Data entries
################

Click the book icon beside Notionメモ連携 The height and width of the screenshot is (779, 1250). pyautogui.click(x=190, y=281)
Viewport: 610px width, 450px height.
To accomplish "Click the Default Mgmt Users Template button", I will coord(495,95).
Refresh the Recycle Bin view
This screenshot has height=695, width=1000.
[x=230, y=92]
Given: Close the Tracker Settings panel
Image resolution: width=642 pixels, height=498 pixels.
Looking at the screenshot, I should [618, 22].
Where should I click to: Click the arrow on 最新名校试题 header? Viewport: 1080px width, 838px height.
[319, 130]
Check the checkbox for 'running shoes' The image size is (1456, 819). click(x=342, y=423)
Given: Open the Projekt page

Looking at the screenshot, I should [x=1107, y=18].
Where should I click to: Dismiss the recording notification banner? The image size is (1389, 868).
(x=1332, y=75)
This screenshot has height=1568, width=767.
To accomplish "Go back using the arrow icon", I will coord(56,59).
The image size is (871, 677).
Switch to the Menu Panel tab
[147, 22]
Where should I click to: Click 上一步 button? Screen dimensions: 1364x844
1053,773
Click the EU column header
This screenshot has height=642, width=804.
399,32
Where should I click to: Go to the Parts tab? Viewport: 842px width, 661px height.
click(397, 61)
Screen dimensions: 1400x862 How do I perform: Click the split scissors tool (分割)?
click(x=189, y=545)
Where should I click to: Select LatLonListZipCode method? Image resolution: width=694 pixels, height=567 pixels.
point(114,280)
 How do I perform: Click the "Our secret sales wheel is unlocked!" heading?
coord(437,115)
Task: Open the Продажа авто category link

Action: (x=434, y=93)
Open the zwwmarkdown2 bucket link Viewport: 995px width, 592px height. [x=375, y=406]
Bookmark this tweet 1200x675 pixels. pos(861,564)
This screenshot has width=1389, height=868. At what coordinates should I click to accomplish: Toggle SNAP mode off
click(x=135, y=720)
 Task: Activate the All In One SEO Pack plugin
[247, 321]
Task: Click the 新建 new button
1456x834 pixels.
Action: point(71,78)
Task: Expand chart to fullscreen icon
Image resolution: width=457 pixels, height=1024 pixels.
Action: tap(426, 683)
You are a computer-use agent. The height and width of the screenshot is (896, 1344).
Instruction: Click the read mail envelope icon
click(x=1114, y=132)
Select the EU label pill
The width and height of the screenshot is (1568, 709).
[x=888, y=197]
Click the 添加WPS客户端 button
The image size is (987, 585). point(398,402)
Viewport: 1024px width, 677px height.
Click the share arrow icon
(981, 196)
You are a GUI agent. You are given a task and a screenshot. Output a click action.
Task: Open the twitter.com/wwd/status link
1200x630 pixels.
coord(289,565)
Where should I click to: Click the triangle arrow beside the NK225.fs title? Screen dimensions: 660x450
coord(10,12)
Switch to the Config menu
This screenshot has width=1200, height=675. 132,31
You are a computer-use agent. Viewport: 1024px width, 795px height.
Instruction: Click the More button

################

### EXERCISE OBJECTIVE
Copy out the records above word for word, starting with the line containing "Click the EU column header" and ending with the line containing "coord(289,565)", both lines included.

### CORRECT ANSWER
Click the EU column header
This screenshot has height=642, width=804.
399,32
Where should I click to: Go to the Parts tab? Viewport: 842px width, 661px height.
click(397, 61)
Screen dimensions: 1400x862 How do I perform: Click the split scissors tool (分割)?
click(x=189, y=545)
Where should I click to: Select LatLonListZipCode method? Image resolution: width=694 pixels, height=567 pixels.
point(114,280)
 How do I perform: Click the "Our secret sales wheel is unlocked!" heading?
coord(437,115)
Task: Open the Продажа авто category link

Action: (x=434, y=93)
Open the zwwmarkdown2 bucket link Viewport: 995px width, 592px height. [x=375, y=406]
Bookmark this tweet 1200x675 pixels. pos(861,564)
This screenshot has width=1389, height=868. At what coordinates should I click to accomplish: Toggle SNAP mode off
click(x=135, y=720)
 Task: Activate the All In One SEO Pack plugin
[247, 321]
Task: Click the 新建 new button
1456x834 pixels.
Action: point(71,78)
Task: Expand chart to fullscreen icon
Image resolution: width=457 pixels, height=1024 pixels.
Action: tap(426, 683)
You are a computer-use agent. The height and width of the screenshot is (896, 1344).
Instruction: Click the read mail envelope icon
click(x=1114, y=132)
Select the EU label pill
The width and height of the screenshot is (1568, 709).
[x=888, y=197]
Click the 添加WPS客户端 button
The image size is (987, 585). point(398,402)
Viewport: 1024px width, 677px height.
Click the share arrow icon
(981, 196)
You are a GUI agent. You are given a task and a screenshot. Output a click action.
Task: Open the twitter.com/wwd/status link
1200x630 pixels.
coord(289,565)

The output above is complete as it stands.